Project improves image processing performance
The Towards Ubiquitous Low-power Image Processing Platforms (Tulipp) project has been announced to target the development of high performance, energy-efficient embedded systems for image applications.
Tulipp will focus on developing a reference platform for vision-based system designers that will define a set of guidelines for the selection of relevant combinations of computing and communication resources, while minimising energy resources and reducing development costs and time to market.
These guidelines will aim to tackle the design issue complexities surrounding the next generation of embedded image processing applications that are emerging in a range of industry sectors.
As part of the project, Tulipp will use these guidelines to develop an instance of the Tulipp reference platform, comprising of a scalable, low power board designed to meet typical embedded systems requirements of size, weight and power (SWaP), a low power operating system and image processing libraries, and an energy-aware tool chain.

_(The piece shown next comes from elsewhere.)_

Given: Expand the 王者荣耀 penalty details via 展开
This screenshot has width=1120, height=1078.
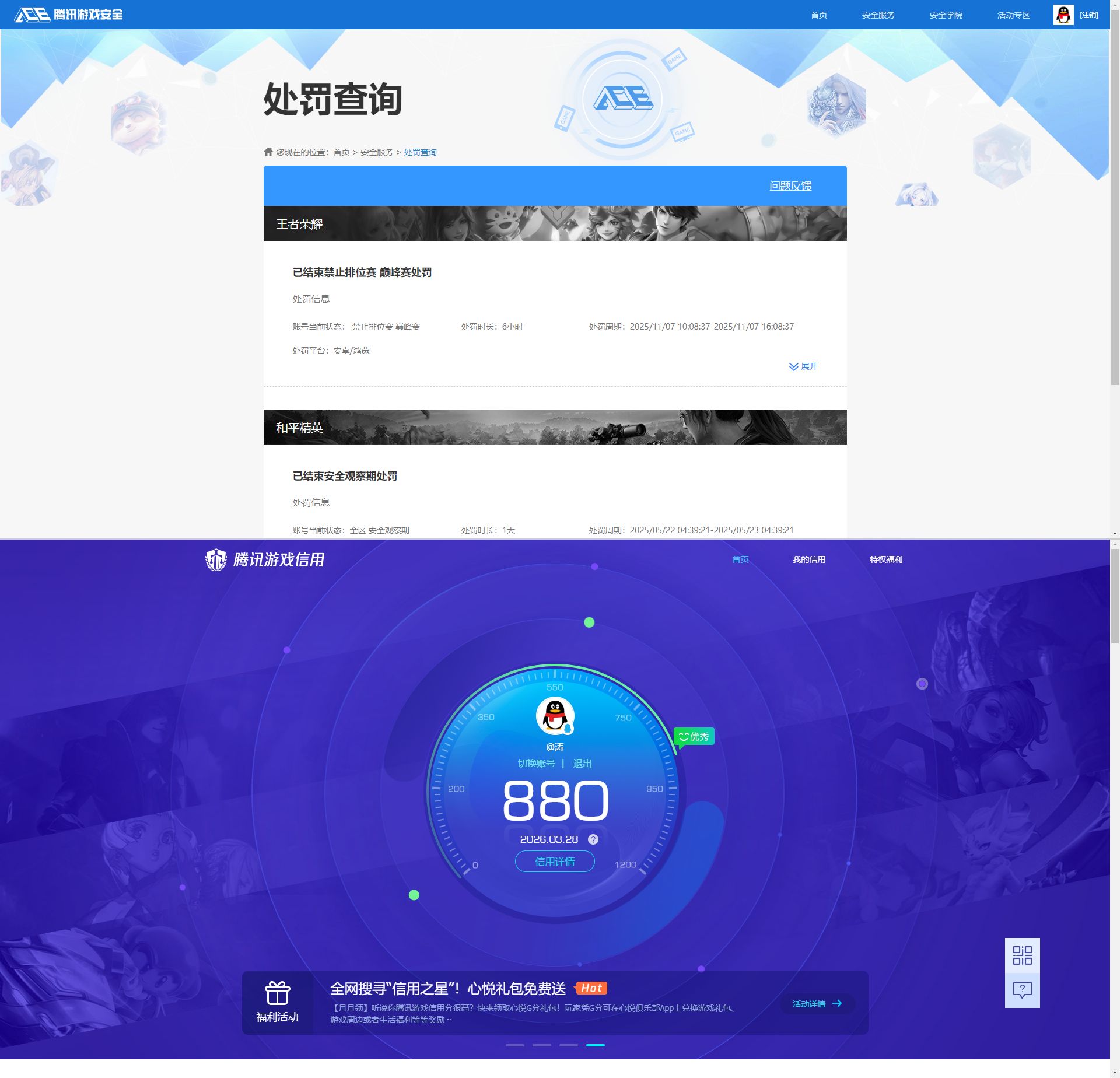Looking at the screenshot, I should (x=804, y=366).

Philippe Millet, Tulipp’s project co-ordinator, said: “Image processing applications stretch across an increasingly broad range of industrial domains and are reaching a higher level of complexity than ever before.
“The Tulipp reference platform will give rise to significant advances in system integration, processing innovation and idle power management to cope with the challenges this presents in increasingly complex vision-based systems.
By the end of the project in 2018, Tulipp expects its work to have extended the peak performance per Watt of image processing applications by four times, and average performance per Watt by ten times.
Tulipp is being funded with nearly €4m from Horizon 2020.